Reliability–Resiliency–Vulnerability Approach for Drought Analysis in South Korea Using 28 GCMs
This study developed a Reliability–Resiliency–Vulnerability (R–R–V) approach that aggregates the frequency, duration, and severity of droughts estimated using the Standardized Precipitation Evapotranspiration Index (SPEI). This approach was used to analyze the characteristics of droughts for the current (1976–2005) and the future (2010–2099) climates.
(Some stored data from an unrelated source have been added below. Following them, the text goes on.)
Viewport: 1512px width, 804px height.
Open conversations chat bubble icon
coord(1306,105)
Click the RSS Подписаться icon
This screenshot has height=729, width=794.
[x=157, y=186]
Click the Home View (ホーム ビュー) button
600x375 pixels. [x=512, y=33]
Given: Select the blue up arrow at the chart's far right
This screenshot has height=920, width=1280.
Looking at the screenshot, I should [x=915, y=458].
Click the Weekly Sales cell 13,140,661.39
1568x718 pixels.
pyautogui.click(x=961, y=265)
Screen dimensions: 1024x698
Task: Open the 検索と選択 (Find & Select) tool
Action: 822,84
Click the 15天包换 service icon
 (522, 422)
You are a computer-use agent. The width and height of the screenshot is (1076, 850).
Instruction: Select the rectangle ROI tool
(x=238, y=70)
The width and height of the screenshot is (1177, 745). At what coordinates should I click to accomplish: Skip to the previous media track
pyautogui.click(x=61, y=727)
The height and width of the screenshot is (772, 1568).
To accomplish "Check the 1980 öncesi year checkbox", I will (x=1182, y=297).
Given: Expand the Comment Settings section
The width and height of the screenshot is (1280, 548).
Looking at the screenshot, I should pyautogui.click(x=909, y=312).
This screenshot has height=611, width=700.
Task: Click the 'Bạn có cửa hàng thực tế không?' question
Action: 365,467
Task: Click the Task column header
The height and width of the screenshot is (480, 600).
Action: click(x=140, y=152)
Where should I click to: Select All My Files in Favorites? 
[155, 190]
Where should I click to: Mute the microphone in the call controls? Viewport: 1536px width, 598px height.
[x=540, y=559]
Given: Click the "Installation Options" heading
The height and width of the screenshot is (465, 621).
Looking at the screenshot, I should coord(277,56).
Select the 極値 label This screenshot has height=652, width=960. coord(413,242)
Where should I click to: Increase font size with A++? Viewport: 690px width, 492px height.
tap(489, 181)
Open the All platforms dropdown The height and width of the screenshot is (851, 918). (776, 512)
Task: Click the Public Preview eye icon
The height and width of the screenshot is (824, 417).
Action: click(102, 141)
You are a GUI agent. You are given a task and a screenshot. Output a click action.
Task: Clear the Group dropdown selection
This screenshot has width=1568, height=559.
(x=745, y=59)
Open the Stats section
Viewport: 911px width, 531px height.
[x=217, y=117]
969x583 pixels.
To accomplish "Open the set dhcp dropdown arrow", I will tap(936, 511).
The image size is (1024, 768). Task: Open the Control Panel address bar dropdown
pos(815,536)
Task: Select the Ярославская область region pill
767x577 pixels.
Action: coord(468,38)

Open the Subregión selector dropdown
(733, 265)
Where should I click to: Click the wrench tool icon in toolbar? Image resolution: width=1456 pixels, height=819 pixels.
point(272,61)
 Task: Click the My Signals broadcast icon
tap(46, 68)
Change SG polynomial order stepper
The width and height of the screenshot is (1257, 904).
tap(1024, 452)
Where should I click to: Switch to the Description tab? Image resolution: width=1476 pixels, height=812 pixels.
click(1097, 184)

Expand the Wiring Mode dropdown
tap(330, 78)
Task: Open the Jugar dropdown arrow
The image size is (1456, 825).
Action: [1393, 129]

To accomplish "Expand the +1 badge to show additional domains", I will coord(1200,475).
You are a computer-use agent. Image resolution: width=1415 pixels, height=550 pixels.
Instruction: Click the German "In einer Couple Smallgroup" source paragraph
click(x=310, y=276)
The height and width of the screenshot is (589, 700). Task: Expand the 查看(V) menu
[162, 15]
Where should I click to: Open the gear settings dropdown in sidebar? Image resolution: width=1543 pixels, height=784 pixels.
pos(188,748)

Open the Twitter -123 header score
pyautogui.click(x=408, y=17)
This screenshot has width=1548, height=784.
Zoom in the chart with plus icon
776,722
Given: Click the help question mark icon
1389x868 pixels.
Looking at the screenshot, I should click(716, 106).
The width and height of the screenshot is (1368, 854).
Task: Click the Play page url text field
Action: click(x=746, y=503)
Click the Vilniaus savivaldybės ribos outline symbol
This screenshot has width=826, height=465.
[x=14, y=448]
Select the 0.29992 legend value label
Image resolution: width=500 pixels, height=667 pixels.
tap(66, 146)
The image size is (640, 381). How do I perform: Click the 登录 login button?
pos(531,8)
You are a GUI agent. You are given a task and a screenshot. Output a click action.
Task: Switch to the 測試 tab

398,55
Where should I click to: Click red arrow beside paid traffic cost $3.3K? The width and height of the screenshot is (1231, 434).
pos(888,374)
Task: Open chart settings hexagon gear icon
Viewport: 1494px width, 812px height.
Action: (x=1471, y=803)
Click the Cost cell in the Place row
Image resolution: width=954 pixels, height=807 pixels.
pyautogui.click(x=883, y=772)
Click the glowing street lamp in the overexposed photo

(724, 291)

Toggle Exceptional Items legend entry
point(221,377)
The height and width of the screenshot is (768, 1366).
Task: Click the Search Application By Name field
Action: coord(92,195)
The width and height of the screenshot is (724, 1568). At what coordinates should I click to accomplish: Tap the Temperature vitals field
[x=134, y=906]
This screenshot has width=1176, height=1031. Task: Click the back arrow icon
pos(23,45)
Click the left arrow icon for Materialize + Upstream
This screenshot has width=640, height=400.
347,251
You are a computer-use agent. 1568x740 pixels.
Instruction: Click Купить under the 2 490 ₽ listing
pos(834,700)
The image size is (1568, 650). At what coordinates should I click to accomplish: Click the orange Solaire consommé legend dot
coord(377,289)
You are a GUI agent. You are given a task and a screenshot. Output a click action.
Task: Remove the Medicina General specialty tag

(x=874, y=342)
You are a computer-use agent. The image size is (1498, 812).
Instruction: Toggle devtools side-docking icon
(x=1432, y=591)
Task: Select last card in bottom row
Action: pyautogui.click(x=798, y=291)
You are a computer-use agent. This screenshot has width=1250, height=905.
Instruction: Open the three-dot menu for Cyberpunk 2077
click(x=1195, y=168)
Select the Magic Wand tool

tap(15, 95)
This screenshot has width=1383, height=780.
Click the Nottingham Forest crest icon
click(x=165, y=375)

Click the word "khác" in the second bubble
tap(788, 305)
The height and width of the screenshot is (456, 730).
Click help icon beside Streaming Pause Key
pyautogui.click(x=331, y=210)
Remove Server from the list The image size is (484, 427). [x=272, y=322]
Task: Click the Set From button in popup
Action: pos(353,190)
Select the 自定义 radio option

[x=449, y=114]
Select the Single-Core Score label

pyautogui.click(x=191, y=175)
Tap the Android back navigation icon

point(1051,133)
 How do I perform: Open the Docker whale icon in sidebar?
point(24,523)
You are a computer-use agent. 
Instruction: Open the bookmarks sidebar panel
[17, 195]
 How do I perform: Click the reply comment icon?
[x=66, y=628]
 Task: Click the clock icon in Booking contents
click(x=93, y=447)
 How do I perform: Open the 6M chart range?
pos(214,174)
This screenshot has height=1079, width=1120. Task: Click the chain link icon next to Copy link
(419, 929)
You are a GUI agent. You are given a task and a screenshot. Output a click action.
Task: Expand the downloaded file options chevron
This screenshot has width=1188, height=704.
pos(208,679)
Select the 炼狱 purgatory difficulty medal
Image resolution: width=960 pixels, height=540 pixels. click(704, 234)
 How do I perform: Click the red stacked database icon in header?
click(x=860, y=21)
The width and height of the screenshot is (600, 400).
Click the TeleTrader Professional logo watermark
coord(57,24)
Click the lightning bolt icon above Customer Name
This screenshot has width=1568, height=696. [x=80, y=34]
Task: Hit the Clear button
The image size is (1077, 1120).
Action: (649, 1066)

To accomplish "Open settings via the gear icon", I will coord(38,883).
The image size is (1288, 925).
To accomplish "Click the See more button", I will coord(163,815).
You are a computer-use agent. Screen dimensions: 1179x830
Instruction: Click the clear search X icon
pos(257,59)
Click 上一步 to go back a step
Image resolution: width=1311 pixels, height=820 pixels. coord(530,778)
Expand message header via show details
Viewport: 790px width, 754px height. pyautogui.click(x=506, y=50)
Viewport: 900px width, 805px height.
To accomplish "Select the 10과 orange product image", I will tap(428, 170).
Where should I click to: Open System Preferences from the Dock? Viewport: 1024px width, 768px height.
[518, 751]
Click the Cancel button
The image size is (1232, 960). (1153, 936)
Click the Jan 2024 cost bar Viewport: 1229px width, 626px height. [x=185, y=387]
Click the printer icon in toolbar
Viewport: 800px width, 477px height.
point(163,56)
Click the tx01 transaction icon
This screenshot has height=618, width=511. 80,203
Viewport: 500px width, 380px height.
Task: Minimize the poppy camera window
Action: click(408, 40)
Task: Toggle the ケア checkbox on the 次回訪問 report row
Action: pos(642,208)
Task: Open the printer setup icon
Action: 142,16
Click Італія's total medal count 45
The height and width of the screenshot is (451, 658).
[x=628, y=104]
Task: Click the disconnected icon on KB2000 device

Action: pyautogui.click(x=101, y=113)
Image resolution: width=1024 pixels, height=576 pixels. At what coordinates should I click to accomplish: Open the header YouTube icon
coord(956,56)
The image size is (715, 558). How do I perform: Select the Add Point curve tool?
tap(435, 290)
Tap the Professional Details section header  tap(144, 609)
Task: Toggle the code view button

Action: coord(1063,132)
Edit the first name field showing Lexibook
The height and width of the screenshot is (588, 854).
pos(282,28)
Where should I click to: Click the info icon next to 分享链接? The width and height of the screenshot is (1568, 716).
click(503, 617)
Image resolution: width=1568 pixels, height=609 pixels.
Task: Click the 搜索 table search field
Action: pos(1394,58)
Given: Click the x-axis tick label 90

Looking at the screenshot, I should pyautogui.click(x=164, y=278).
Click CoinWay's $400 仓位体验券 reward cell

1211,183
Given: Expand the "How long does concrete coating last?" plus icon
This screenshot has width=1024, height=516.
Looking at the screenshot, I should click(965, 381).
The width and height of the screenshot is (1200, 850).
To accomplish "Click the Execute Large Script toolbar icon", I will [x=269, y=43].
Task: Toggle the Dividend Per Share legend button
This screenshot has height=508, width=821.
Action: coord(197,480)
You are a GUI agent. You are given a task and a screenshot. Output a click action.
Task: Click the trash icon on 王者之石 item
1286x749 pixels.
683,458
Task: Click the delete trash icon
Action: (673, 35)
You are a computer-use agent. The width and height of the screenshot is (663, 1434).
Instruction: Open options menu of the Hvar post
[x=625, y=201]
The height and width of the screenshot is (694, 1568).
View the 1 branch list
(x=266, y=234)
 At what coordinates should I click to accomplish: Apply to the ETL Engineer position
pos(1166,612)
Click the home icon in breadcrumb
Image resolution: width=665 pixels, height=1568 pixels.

The future climate data obtained from 28 general circulation models (GCMs) of Coupled Model Intercomparison Project Phase 5 (CMIP5) was divided into three general periods: Future 1: 2010–2039, Future 2: 2040–2069; and Future 3: 2070–2099. As a result, aggregation R–R–V representing water availability would increase during Future 1, and then gradually decrease until the end of the century. The frequencies of future drought events for Future 2 and Future 3 were similar to the current frequency, while the durations will be longer and the severity will be higher at most locations during Future 3. Thus, the mean of R–R–V over South Korea is expected to decrease, except for Future 1, and the spatial variability of R–R–V is expected to increase. In the end, the changes in the mean and variance of rainfall and temperature would lead to a decrease in the mean and increase in the spatial variation of sustainability in South Korea. This approach and its results can be used to establish a long-term drought strategy for regions where the risk of future drought is expected to increase.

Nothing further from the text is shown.